Improve Compost Structure
Dry carbon ingredients can also improve the soil structure of compost. When green materials get wet, they compact but shells and other brown matter can hold their shape and leaves air pockets and places for bacteria to flourish. Mix shells thoroughly into the pile to promote better compost structure.
Longterm Food for Microbes
Some materials, like grass clippings, break down very quickly and provide very little food for microbes. Peanut shells and other brown materials are slower to decompose and can last for months in the soil. While they are still there, microbes can live off of them, and the population can expand, ready to ingest new food and compost materials as they are added.
Clumps of brown materials inside of a compost pile can hold moisture longer than soil alone. If the material is soaked well, it will retain the moisture longer and help roots deep underground have access to water when surface conditions are hot and dry. Shells on the surface will wick moisture and should be covered with soil or wet materials to avoid drying out the entire pile.

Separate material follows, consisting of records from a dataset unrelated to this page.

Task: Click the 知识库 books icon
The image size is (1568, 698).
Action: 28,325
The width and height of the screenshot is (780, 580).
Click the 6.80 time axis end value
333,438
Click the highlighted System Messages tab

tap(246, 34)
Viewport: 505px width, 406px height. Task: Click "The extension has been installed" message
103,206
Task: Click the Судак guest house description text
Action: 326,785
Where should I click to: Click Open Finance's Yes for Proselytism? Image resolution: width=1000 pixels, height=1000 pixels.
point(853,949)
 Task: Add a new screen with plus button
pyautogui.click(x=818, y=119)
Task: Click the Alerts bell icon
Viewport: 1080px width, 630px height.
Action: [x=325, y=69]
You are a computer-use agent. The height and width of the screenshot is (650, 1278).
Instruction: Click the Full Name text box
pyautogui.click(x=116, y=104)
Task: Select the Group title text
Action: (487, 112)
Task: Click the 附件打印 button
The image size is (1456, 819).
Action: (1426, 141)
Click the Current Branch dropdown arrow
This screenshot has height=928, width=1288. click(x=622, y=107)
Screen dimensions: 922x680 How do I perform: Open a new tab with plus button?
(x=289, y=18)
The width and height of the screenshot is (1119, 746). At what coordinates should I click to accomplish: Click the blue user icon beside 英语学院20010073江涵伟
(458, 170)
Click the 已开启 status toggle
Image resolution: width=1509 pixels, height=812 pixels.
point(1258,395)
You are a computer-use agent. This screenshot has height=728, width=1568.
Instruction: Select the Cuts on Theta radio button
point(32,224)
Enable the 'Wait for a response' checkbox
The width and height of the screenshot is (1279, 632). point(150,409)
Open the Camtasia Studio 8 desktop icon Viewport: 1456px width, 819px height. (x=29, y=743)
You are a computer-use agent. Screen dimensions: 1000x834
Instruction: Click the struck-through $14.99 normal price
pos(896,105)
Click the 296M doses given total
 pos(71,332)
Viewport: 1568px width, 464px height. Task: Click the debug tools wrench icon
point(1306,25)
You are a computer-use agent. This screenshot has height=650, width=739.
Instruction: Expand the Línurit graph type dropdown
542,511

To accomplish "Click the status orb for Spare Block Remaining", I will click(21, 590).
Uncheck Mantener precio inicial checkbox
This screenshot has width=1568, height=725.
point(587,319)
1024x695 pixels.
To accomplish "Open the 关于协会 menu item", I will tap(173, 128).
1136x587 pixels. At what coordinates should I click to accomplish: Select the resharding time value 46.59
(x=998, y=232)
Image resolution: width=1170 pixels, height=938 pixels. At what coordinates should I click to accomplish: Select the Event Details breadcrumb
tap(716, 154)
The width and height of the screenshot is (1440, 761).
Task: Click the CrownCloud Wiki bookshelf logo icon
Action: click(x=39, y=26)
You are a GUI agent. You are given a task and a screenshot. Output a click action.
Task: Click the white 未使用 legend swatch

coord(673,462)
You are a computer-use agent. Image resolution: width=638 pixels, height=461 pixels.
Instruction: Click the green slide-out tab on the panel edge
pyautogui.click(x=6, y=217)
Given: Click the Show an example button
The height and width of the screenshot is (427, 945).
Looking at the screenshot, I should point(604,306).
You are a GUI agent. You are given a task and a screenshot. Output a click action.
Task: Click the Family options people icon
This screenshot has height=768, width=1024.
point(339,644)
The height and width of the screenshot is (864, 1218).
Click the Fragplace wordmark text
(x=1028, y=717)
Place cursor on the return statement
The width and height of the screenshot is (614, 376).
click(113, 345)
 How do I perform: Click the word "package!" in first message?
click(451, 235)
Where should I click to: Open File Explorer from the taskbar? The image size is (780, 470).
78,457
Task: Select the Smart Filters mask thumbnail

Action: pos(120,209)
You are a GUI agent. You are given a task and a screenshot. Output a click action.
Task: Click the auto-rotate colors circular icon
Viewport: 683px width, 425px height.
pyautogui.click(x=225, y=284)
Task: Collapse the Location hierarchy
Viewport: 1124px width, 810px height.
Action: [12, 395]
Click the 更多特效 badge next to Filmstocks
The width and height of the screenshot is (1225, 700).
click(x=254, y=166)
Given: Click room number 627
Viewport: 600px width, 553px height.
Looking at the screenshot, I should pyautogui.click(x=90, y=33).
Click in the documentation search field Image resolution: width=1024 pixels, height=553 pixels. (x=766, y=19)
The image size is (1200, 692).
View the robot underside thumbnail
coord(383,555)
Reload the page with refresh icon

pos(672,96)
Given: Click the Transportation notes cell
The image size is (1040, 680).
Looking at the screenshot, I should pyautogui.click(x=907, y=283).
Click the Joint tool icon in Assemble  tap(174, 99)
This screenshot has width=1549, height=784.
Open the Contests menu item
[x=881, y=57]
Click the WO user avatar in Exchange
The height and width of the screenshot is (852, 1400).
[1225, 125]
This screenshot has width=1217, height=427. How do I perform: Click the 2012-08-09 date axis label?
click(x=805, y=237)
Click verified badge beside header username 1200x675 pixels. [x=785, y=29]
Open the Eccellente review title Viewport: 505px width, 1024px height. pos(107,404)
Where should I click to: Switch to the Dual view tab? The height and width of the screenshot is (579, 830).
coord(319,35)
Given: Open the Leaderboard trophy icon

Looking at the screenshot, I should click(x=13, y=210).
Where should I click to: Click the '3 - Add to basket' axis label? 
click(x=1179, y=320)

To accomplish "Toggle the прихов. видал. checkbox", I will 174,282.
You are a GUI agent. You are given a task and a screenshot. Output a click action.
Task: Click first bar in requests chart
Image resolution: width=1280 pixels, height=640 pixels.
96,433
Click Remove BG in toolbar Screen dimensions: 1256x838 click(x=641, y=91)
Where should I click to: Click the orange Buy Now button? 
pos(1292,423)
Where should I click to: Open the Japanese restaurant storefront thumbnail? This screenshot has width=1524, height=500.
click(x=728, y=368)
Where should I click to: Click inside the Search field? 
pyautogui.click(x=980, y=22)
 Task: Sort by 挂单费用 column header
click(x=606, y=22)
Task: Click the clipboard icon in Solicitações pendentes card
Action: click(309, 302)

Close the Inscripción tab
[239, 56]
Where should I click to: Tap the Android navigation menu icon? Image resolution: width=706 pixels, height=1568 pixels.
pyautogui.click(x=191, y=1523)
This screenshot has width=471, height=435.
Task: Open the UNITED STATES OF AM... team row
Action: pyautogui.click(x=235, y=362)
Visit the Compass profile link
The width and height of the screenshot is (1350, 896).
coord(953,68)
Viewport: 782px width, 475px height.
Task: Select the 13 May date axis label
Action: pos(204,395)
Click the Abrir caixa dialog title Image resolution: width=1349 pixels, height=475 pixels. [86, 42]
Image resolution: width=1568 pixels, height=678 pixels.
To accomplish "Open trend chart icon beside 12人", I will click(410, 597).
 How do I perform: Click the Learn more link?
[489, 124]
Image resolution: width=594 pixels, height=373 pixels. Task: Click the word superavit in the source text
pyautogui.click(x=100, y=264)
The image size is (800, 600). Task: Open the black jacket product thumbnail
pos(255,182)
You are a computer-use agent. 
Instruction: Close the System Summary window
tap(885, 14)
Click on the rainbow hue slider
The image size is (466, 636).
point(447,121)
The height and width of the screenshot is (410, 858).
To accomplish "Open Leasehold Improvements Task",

Unlike trash in landfills, peanuts will decay on their own and leave no trace but enriched soil for your garden plants. Wet and crushed shells will break down much faster than whole dry shells. Add green materials to supercharge the decomposition process for peanut shells.
Other Uses for Peanut Shells
If you don’t have a compost pile or you can’t toss your peanut shells in there for whatever reason, do not fret. There are still other ways to use your shells that keep them out of the trash and help your lawn and garden. Check out some additional ways to use peanut shells below.
|Lay out around plants and trees 1 to 3 inches thick
|Locks in moisture and helps protect roots from temperature extremes
|Potting Soil Additive
|Crush and mix with potting soil before planting
|Add natural fertilizer and increase soil structure and moisture retention in the soil
|Place whole crushed shells around vulnerable plants
|Stops snails, slugs, and soft-bodied insects from getting to your plants
|Leave uncrushed shells near bird feeders and other common squirrel areas
|Squirrels will search for nuts in the empty shells and leave bird feeders alone for a while
Placing shells as much is the simplest way to dispose of this food waste. Dump them around plants in a layer at least 1 to 3 inches thick. The thicker the layer, the more benefits your plants will derive from the mulch. Moisture retention and root protection are two of the main reasons to mulch with peanut shells.
Potting Soil Additive
Adding supplements to your potting soil can improve the structure and capabilities to help your plants thrive out of the ground. Little bits of peanut shell mixed in with soil can create pockets of moisture retention that improve aeration and root health. Microbes will also enjoy the availability of organic matter and feed on it for many months.
Snails and slugs will crawl along the ground, find your plants and eat the leaves. They can cause a lot of damage, considering how slow they move. Crushed-up shells on the ground around your plants will repel these pests and keep your pants safe with no chemicals needed.
Squirrels love to steal food from your yard. Whether garden plants or bird feeders, they will try to take what they can. Whole empty peanut shells near the areas squirrels forage and hang out can distract them while they look for nuts to no avail. This is a good temporary measure to give the birds time to use the feeders before the squirrels scare them off.